● Problem
Every line of the records below that has the word "button" should be copied.

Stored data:
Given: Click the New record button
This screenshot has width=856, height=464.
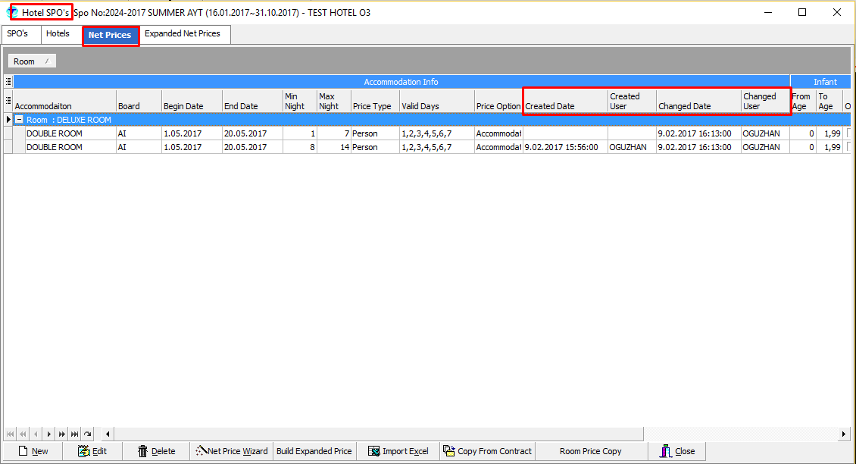Looking at the screenshot, I should pos(33,451).
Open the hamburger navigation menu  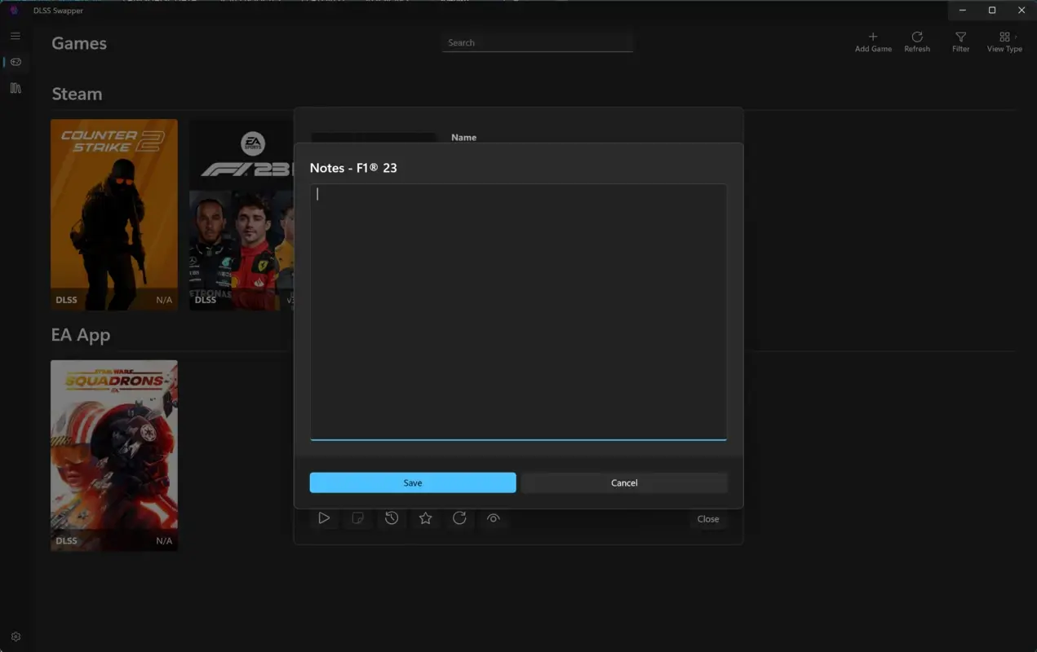pos(15,36)
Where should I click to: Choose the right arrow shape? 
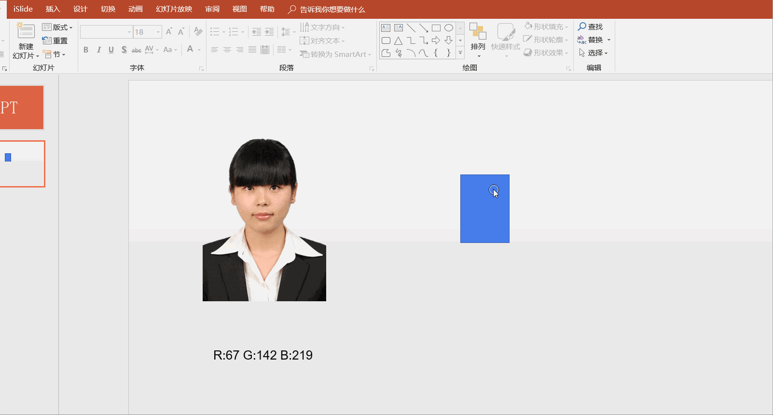[x=436, y=40]
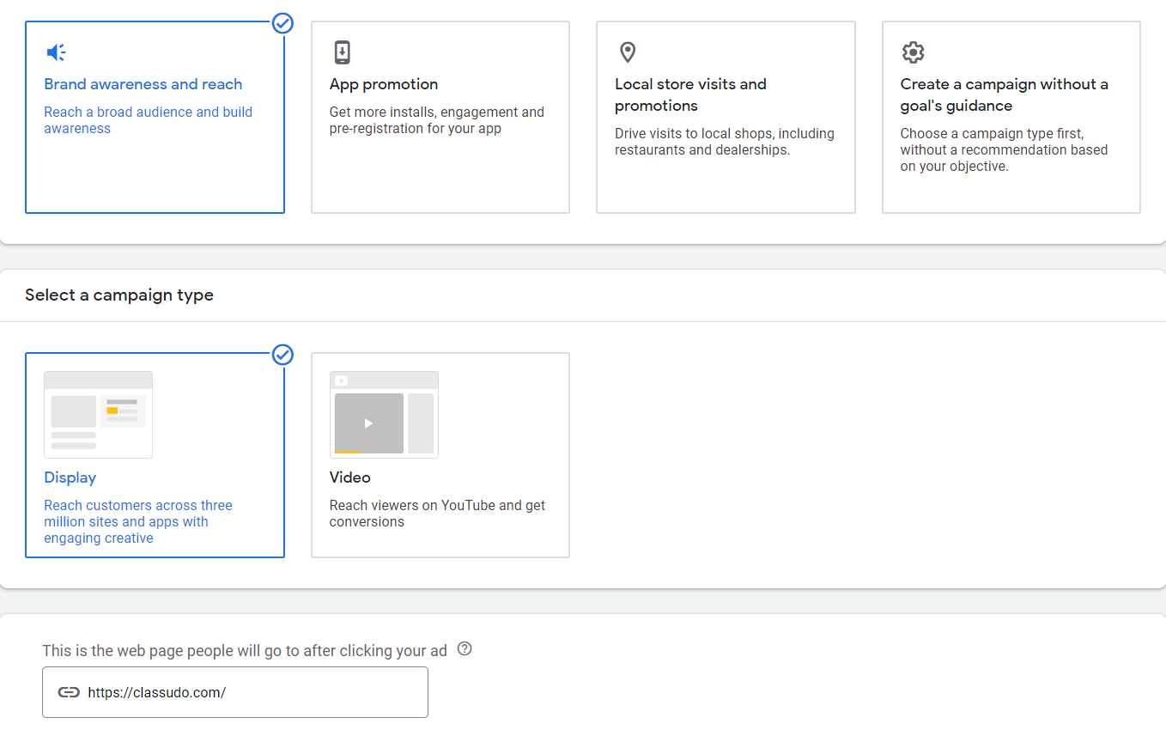The width and height of the screenshot is (1166, 736).
Task: Click the Display ad layout thumbnail preview
Action: [x=98, y=414]
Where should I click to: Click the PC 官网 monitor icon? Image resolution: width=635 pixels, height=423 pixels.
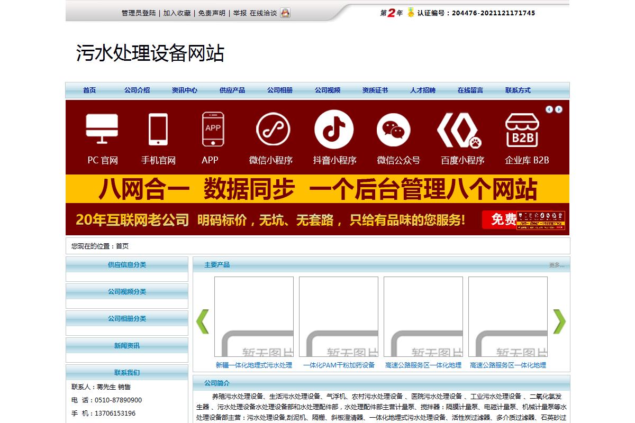(102, 130)
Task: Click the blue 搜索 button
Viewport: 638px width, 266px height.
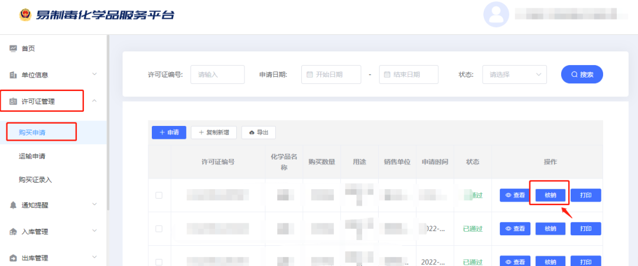Action: pos(581,74)
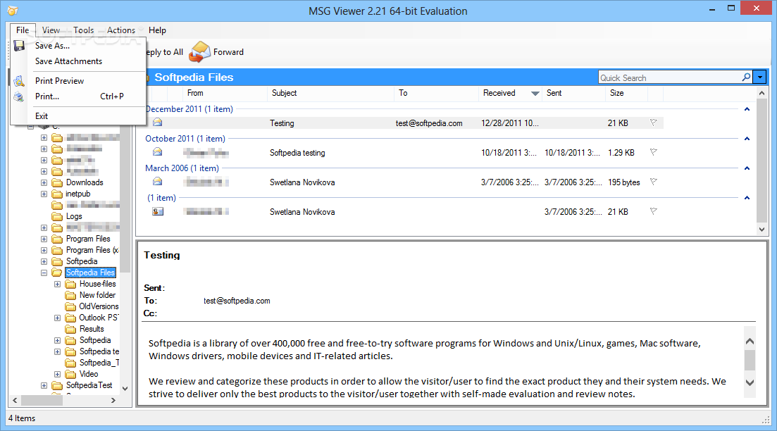
Task: Click the Print Preview magnifier icon
Action: (20, 81)
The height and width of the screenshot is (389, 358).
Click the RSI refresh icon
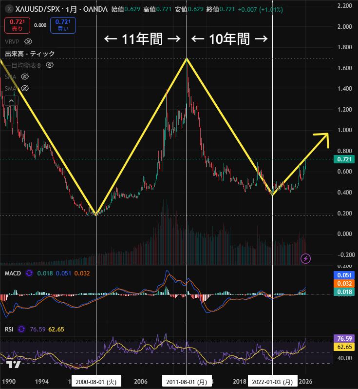click(x=21, y=330)
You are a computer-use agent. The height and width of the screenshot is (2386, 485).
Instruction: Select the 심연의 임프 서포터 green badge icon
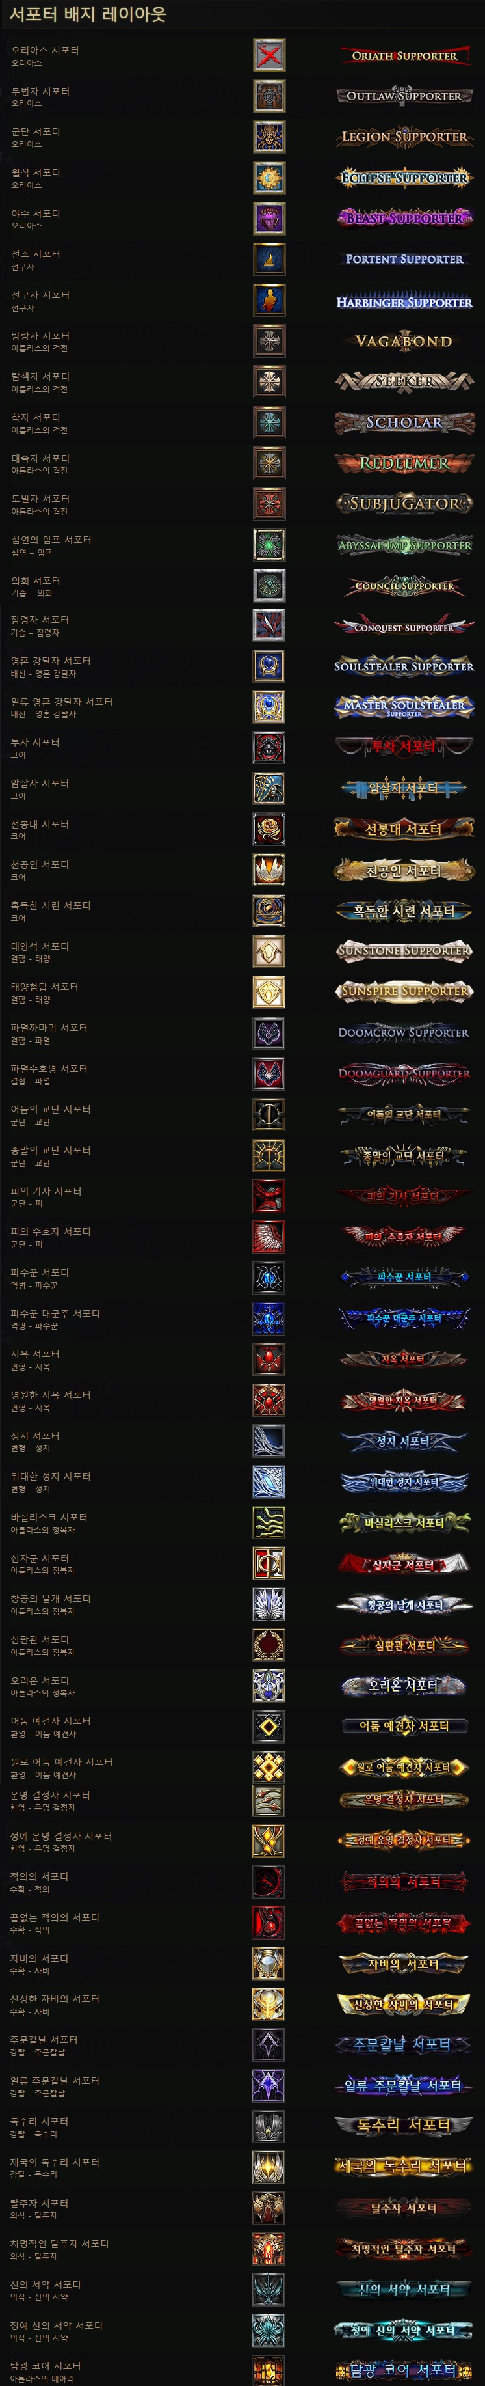pos(269,545)
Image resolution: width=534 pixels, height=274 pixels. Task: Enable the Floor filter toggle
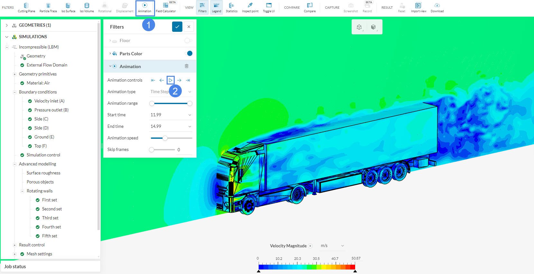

● Exercise result
Given: Click the New record button
Task: Click the blue 搜索 button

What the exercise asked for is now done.